# start of Source extract

Is Wikipedia a legitimate research source?

Type classification: this is an essay resource.
Completion status: this resource has reached a high level of completion.
Educational level: this is a tertiary (university) resource.

Wikipedia is a multilingual and easily-accessible website that contains a vast source of knowledge to which anybody can edit. For these reasons, Wikipedia has consistently been one of the top twenty most viewed websites on the Internet since 2007. As a popular source of information, questions of Wikipedia’s legitimacy as a research source are not anything new. A legitimate research source, as defined by the University of Georgia’s Libraries (UGA), is a source that "provides a thorough, well-reasoned theory, argument, discussion, etc. based on strong evidence"[1]. Since Wikipedia can be edited by anybody, teachers from a variety of different educational levels strongly discourage their students from using Wikipedia as a legitimate research source based on assumptions of unreliability. Despite the opposing stance from educational institutions worldwide, Wikipedia can be considered a legitimate research source because of its thoroughness and vast explanations on major topics; its ability to supply information with reliable sources according to their policy, and its vast number of bots and administrators that implement official Wikipedia policies and remove or prevent vandalism.

# end of Source extract

Aim of the exercise — Reproduce word for word the passage of the essay on Wikipedia as a research source from "Type classification: this" to "tertiary (university) resource.". The data that comes next has no connection to the essay on Wikipedia as a research source.

# start of Listing

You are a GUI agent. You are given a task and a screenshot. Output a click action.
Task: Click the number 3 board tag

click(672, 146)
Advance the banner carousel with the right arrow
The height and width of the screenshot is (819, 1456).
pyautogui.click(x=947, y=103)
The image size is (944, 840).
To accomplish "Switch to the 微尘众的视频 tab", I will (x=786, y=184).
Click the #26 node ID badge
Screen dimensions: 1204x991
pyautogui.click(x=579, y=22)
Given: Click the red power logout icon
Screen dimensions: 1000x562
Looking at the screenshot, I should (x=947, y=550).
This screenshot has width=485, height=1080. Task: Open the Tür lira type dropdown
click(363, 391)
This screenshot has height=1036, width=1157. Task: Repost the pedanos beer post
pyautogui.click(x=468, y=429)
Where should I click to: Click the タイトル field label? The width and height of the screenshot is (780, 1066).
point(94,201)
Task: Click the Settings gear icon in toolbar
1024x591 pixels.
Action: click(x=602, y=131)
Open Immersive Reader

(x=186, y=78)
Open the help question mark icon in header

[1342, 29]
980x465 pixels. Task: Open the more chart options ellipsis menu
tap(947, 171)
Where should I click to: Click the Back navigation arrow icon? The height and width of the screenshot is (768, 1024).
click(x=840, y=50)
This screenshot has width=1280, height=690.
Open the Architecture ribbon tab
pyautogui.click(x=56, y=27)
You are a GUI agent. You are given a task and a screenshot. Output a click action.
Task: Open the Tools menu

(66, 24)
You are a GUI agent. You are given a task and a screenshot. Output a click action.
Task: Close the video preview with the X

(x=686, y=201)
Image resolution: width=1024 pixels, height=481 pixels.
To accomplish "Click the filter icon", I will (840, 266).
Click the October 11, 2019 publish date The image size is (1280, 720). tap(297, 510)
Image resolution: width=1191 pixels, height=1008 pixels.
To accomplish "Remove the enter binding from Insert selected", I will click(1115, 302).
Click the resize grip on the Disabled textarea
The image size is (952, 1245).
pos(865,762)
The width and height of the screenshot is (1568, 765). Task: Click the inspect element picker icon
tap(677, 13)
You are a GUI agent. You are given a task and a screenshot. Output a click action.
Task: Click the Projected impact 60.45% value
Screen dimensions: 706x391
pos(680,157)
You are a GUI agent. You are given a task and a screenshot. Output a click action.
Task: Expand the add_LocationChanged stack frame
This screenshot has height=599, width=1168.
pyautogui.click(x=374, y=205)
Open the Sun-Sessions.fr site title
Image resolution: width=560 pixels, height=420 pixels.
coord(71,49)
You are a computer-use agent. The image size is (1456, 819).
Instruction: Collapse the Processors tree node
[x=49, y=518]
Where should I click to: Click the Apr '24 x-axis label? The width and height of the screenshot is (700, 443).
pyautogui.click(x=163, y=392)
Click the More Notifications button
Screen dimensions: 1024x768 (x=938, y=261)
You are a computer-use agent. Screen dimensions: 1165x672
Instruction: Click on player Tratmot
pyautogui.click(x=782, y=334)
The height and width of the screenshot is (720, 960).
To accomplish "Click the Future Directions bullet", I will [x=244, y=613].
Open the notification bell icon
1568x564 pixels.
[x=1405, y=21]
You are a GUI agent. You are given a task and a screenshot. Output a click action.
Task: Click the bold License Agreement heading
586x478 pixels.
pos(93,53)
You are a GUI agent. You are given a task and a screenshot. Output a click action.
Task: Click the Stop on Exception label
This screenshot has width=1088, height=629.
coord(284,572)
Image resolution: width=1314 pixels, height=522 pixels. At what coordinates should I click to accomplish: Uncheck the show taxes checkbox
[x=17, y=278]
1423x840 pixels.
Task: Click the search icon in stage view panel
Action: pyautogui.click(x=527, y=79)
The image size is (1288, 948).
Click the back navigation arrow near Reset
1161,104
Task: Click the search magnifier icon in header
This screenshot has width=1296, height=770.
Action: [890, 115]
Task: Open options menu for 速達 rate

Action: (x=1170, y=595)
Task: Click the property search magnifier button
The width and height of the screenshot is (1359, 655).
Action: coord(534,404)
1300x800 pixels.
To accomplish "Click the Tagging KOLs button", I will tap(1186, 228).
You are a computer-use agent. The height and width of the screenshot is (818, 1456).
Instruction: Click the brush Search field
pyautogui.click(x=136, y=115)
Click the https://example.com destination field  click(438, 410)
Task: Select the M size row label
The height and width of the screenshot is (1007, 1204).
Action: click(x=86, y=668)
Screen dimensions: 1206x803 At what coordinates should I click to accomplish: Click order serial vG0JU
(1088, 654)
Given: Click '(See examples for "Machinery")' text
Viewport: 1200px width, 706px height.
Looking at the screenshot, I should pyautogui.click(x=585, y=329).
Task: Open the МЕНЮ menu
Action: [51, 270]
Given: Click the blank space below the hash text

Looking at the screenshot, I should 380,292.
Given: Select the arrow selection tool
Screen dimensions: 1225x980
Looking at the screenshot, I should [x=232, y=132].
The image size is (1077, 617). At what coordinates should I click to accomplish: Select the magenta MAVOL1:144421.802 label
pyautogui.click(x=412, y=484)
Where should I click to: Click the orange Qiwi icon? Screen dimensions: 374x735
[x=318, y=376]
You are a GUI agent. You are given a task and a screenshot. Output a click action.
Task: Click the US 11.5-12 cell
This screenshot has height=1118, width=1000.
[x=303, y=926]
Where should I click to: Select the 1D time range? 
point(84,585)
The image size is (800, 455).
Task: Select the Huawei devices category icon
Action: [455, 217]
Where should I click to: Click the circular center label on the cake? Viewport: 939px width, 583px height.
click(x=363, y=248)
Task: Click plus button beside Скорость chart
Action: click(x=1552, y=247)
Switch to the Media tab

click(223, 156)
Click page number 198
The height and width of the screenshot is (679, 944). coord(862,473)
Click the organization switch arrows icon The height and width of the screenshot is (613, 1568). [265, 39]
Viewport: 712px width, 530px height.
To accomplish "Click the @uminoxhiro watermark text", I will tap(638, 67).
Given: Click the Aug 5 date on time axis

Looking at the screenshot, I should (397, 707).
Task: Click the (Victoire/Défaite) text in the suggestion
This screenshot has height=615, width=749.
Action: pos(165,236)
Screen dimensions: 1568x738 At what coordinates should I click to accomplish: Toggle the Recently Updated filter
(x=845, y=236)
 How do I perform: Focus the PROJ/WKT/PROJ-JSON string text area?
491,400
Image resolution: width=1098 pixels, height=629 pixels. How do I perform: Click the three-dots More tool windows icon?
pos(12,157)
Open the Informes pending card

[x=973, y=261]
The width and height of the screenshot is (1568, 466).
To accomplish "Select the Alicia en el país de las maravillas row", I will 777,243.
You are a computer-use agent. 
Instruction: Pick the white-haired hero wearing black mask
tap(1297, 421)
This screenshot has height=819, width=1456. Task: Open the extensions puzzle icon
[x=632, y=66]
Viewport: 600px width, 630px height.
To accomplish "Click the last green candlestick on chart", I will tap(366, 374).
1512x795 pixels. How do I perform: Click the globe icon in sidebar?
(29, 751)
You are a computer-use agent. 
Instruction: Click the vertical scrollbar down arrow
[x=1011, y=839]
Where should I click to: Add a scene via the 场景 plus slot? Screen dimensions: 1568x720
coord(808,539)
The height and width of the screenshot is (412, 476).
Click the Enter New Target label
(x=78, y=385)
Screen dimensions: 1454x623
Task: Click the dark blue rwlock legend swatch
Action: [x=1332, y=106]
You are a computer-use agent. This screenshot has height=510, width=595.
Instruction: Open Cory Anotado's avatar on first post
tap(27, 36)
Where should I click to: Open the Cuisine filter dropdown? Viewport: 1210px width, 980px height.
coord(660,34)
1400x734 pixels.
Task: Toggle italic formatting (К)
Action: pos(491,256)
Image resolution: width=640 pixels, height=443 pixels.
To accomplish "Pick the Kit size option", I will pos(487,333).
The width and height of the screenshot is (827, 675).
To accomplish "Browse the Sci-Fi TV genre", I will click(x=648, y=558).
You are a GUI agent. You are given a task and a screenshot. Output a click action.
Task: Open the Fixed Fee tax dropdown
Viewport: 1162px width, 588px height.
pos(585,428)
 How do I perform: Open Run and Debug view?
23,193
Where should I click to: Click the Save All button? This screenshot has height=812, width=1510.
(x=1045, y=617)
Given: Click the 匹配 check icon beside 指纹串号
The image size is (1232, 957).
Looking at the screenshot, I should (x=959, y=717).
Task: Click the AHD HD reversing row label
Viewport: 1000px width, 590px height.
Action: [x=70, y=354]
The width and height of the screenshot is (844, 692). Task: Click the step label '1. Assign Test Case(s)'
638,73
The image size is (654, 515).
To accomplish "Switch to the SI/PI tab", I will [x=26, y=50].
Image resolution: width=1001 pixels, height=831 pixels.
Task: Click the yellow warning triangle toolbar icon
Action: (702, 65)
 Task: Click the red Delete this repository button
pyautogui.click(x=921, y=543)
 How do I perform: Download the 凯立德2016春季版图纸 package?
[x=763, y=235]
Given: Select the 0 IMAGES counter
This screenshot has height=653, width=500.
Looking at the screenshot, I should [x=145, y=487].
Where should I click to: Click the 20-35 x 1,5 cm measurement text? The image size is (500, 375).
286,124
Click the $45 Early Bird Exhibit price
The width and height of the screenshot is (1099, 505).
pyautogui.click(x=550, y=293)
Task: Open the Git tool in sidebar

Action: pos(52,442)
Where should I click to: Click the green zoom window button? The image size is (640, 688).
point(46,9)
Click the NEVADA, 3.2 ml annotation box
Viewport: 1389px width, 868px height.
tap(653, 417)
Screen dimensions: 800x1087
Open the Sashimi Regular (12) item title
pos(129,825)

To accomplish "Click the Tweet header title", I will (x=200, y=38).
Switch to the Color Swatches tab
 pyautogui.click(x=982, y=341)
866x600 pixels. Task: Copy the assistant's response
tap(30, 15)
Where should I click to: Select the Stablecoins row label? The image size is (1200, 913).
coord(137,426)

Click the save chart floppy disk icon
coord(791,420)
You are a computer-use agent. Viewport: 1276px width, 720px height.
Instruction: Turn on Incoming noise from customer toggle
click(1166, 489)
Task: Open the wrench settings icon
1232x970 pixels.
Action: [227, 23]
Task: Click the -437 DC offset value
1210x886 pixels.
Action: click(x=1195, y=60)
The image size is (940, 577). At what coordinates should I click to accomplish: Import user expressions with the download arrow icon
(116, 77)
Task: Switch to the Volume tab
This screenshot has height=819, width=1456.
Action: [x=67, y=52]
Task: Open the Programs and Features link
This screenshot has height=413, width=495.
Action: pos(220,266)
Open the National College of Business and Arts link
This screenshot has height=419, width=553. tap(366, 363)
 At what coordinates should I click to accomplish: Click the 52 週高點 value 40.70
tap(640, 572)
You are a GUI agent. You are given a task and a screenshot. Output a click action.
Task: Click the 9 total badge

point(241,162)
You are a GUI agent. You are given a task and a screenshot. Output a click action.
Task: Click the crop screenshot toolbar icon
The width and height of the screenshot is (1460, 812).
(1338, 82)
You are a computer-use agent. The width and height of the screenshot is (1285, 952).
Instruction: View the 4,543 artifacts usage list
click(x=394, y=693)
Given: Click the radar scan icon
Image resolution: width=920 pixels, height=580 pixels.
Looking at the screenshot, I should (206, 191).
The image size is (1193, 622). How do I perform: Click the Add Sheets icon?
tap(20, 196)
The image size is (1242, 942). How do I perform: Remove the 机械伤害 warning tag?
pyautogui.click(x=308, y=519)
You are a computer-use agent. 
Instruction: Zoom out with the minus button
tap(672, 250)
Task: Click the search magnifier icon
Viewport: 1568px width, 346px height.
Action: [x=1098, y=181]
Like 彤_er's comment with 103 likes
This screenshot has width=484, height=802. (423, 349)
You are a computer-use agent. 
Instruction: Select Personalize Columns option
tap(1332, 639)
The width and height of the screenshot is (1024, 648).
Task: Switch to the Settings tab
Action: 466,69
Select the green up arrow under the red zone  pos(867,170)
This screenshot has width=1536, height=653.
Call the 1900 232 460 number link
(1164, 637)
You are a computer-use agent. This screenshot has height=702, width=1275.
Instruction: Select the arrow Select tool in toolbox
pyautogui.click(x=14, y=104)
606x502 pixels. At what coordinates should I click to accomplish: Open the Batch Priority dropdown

# end of Listing

Written answer —
Type classification: this is an essay resource.
Completion status: this resource has reached a high level of completion.
Educational level: this is a tertiary (university) resource.